An old issue of BusinessWeek that I came across (from August 2004) had an interview with Jeff Bezos where he talked about needing a culture of “divine discontent.” I’m not sure who is the divine one in this, although clearly jeff could be seen as a god (small g) of internet commerce. He was there at the beginning and is still there all these years later – when so many who came along at the same time or even afterwards are long since gone.

He went on to say that every day he notes 10 things that are wrong with the site or the service offered and sets about fixing them. Now, you can do this if you’re the boss of course! I agree with the principle though. Too many websites are left to stagnate. Content is added and then forgotten about. Errors are left for all to see, corrections are never made. Inaccuracies are left alone. In short, it seems to me that the people who create the sites aren’t the ones that use them.
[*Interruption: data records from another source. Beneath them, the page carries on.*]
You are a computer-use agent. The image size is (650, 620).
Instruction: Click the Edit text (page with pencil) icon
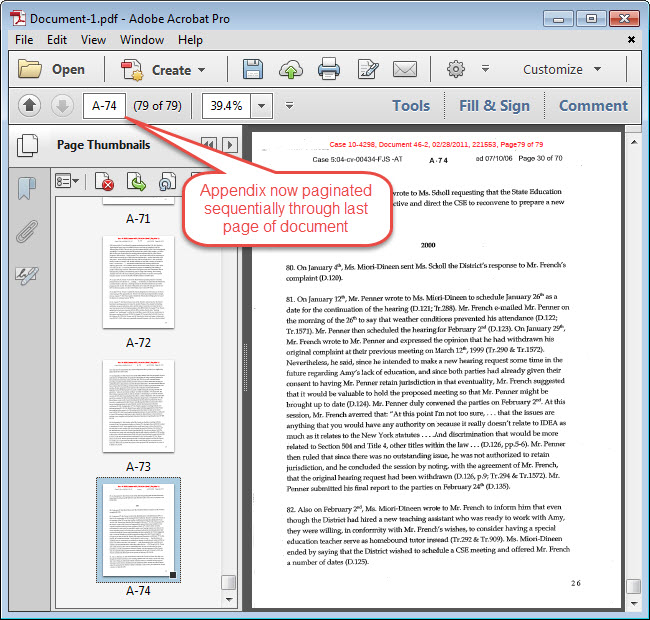367,70
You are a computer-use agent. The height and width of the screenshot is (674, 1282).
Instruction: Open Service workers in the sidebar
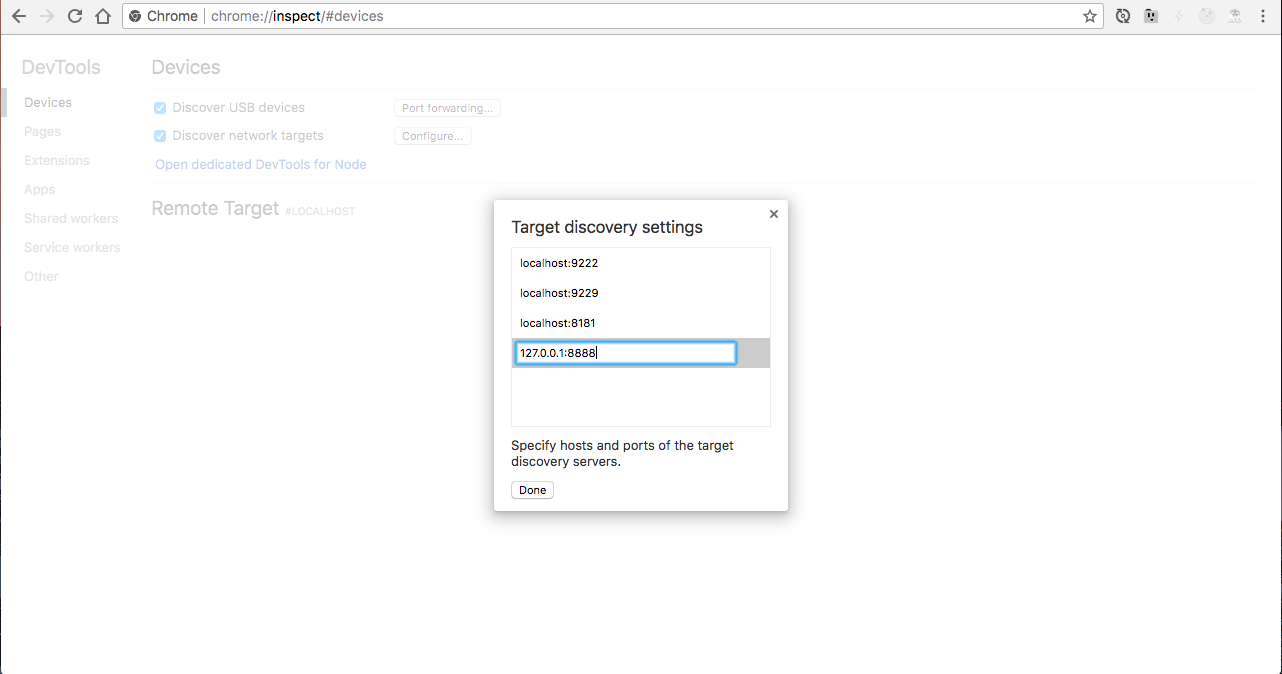pos(72,247)
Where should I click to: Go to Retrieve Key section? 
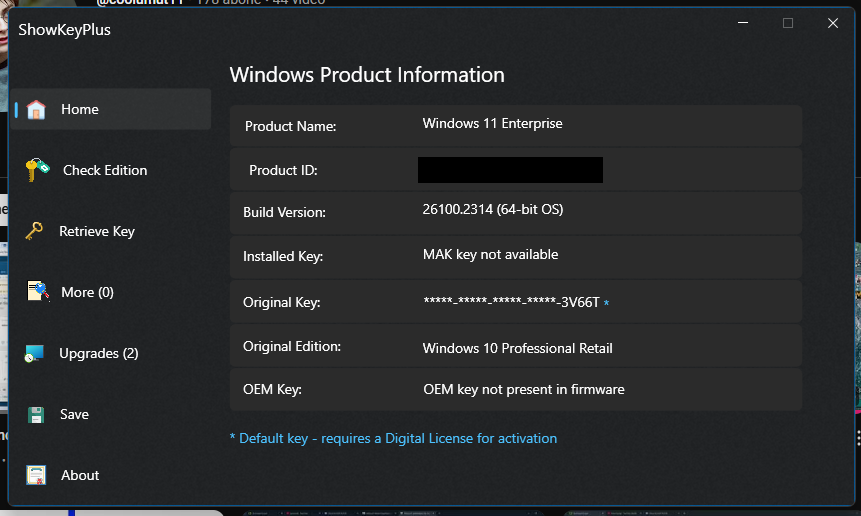click(x=97, y=231)
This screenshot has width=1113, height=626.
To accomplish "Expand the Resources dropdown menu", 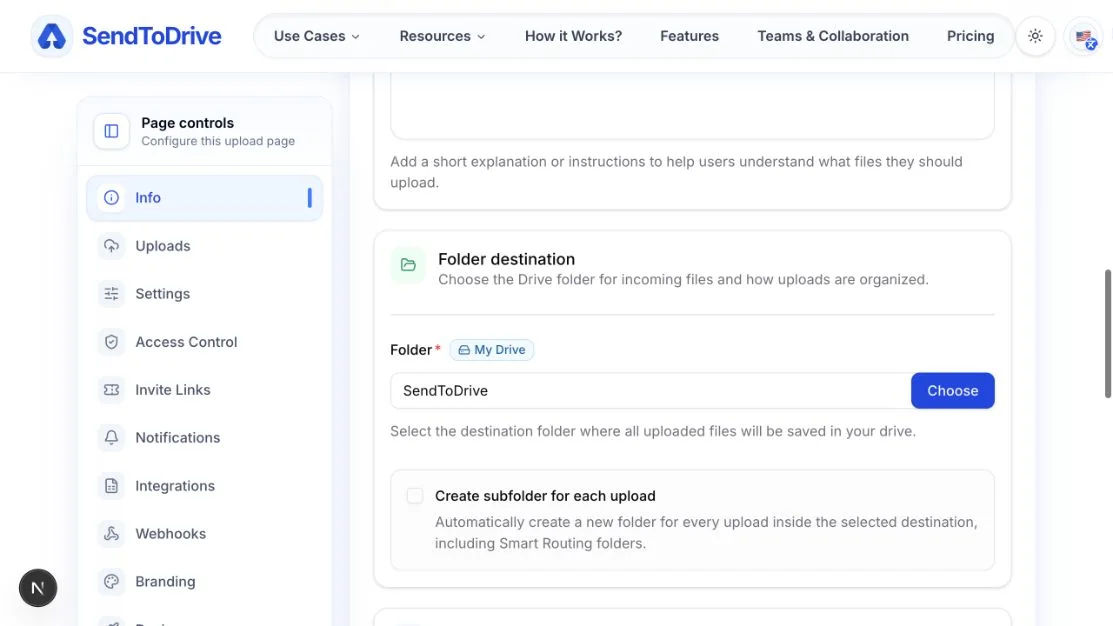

They wait for customers to send in feedback about broken things – yet don’t provide easy ways to give that feedback. And, if they do, how many people take the trouble to provide it rather than move on, find a different site, or do it a different way?

The other day I used the TV licensing site to get my first ever licence (I’ve learned – the noun has a “c”!) and it came up, at the end, with a scripting error. Last week I sent a complaint to the Royal Mail about their service – the site isn’t built to render properly on a Mac.

A culture of editorial discontent with websites is a necessary thing. The problem, I suspect, is that there’s always time to publish something for the first time but rarely time to go back and see how it looks later. The job just keeps getting bigger and bigger, the more that is put online.